Like words, thoughts provoke negative and positive feeling responses in us. This happens whether or not we are aware of it; in fact, we often aren’t. Our feelings produce energetic emanations that are instantaneous and measurable. They are communicated throughout our bodies via electromagnetic field interactions. The structures that originate these electromagnetic waves are the brain and the heart. The heart generates the body’s most powerful and extensive electromagnetic field – estimated to be 5,000 times stronger than that of the brain. It has been found to have its own “brain” which enables it to independently learn, remember and make decisions.

Research demonstrates that the heart’s pulsing waves of energy change as our thoughts and feelings change. When we have thoughts that inspire feelings of upset, sadness and anger, the heart’s rhythm is erratic, disordered and incoherent. When we have thoughts that lead to feelings of love, happiness and appreciation, its rhythmic beating pattern is smooth, ordered and coherent.

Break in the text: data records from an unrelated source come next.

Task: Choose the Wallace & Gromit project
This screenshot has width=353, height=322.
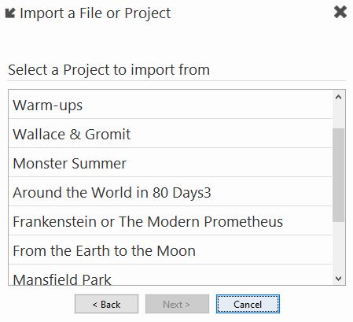Action: tap(171, 134)
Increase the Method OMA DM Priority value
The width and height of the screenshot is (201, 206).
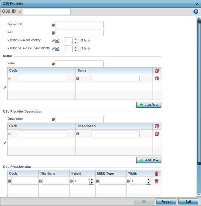(75, 39)
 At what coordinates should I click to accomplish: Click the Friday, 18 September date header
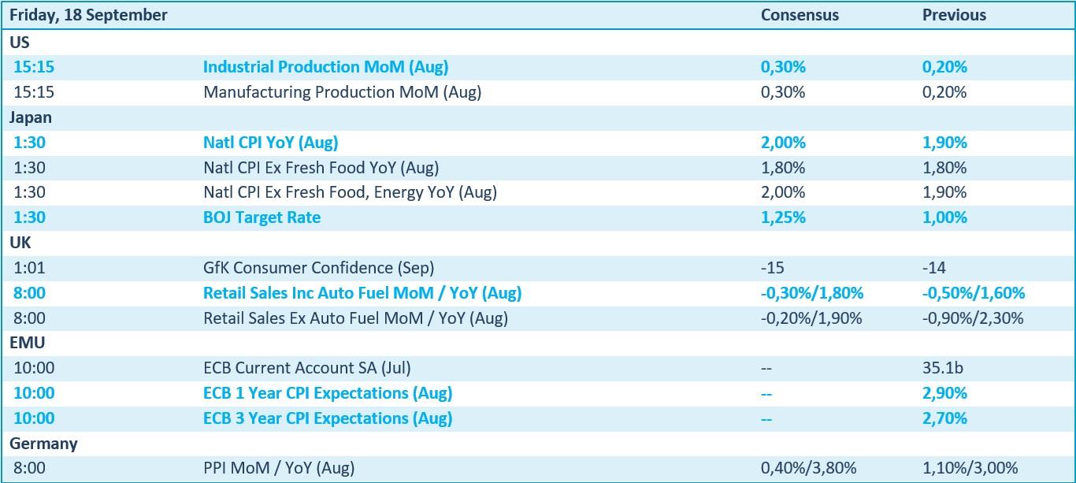tap(88, 15)
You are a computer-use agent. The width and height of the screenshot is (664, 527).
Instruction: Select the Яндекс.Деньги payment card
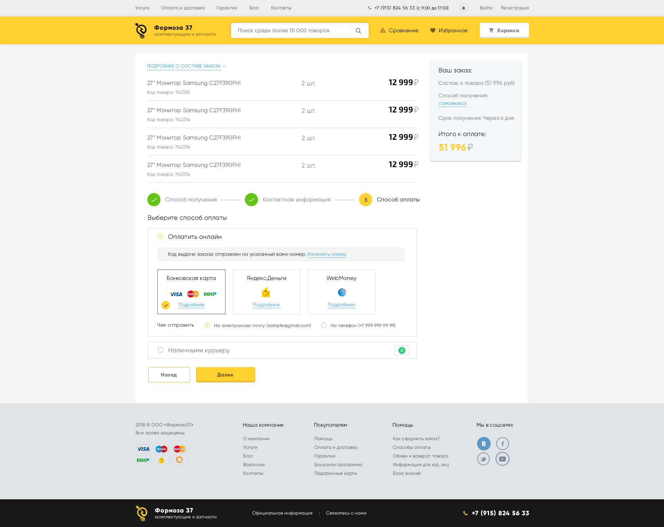pos(266,292)
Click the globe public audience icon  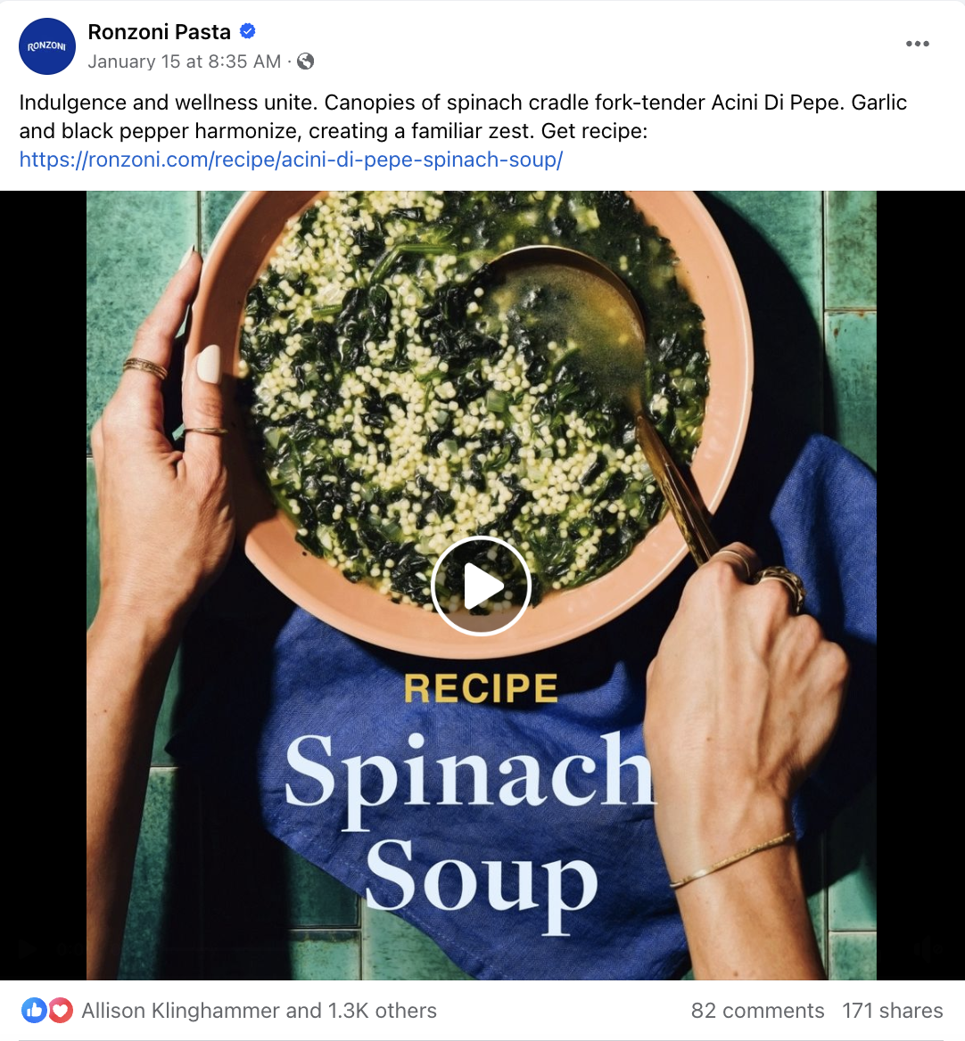[306, 61]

Humans and canines inhabit very similar physical structures; both have hearts and brains. And both species demonstrate thought, perception, memory, imagination, reason and understanding – this generally describes “mind.” Most people believe that there is a distinct difference between body (or matter) and mind. In the philosophy of mind, this is known as dualism. But growing evidence from multiple fields of study demonstrates that mind and body are not separate. The mind, previously thought to be focused in the head or even to be the brain itself, has been found to actually disburse throughout the body by way of signal molecules to which most of our cells are receptive. And it goes further than that.

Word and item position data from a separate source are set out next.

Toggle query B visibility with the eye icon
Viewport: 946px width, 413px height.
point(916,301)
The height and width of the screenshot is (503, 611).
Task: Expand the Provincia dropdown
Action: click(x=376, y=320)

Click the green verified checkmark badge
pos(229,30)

Our thoughts can transfer by means other than the five classical senses. There have been many reports of instantaneous non-verbal communications between humans, between humans and animals and between animals. We can now operate computers, wheelchairs and artificial limbs using only our thoughts. This might suggest that things other than bodies, including the “space” in between things, is also mind or receptive to mind. In fact, the energetic emanations created by our words, thoughts and thus, feelings, can be measured some distance away from the body. And they have been found to have an immediate affect upon the inert things and living beings within that distance. In a very real sense, we are energy transmitters, receivers, resisters and capacitors – we are instant-messengers and dogs “get” us instantly.

Long-term exposure to incoherent, chaotic energy negatively affects the body’s cells and organs. It can detrimentally influence the function of higher brain centers involved with perception, cognition and emotional processing. In contrast, long-term exposure to states of coherency – through continuous thoughts and feelings of love and happiness – enhances our physical and mental functions. The body’s systems show an increase in efficiency and compatibility. Our perceptions of stress decrease while our emotional balance, mental clarity and cognitive and intuitive acuity increase. We experience a marked reduction of internal mental dialogue and greater awareness of and sensitivity to others.

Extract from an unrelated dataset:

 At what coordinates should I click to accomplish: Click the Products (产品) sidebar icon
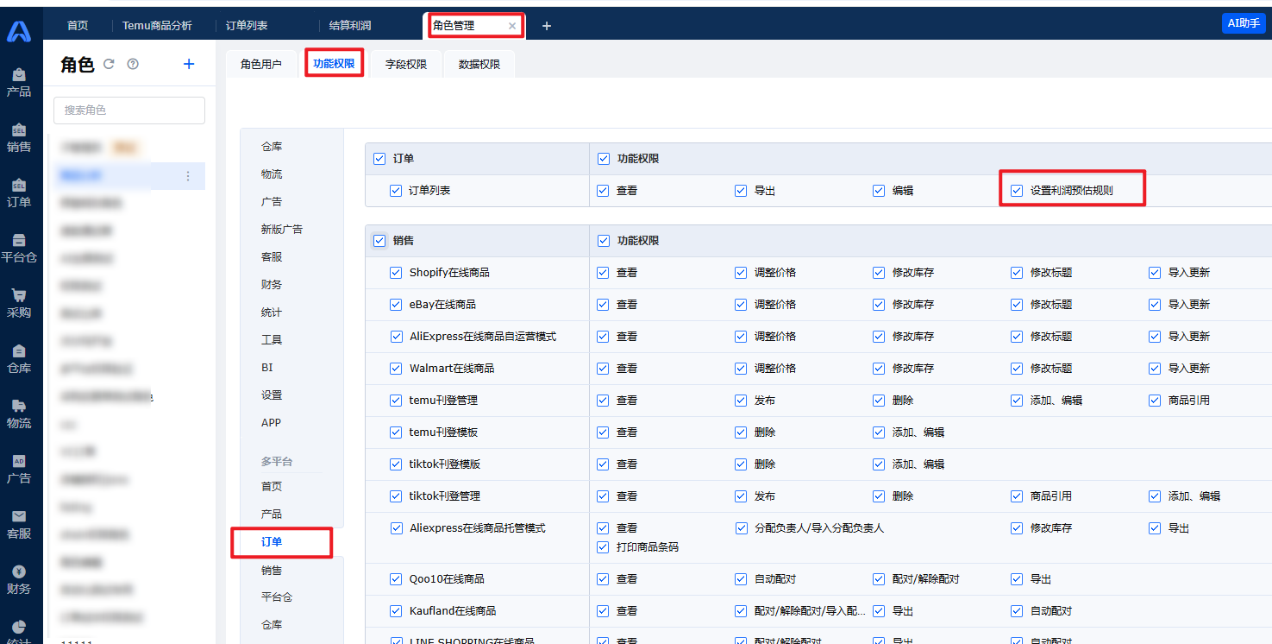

How can we achieve this harmonious nature of mind and body? What methods can we employ to get and stay happy? I say…play with a dog. Play as often as you can. Play like a child; play like a dog. Focus the whole of your aware and present being upon him when you play. Miss no opportunity to learn what he is thinking and feeling and do all that you can to make sure he is happy. Fall in love with the dog you love. And be grateful for the dog. Be so humbly appreciative that the one in your life chooses you!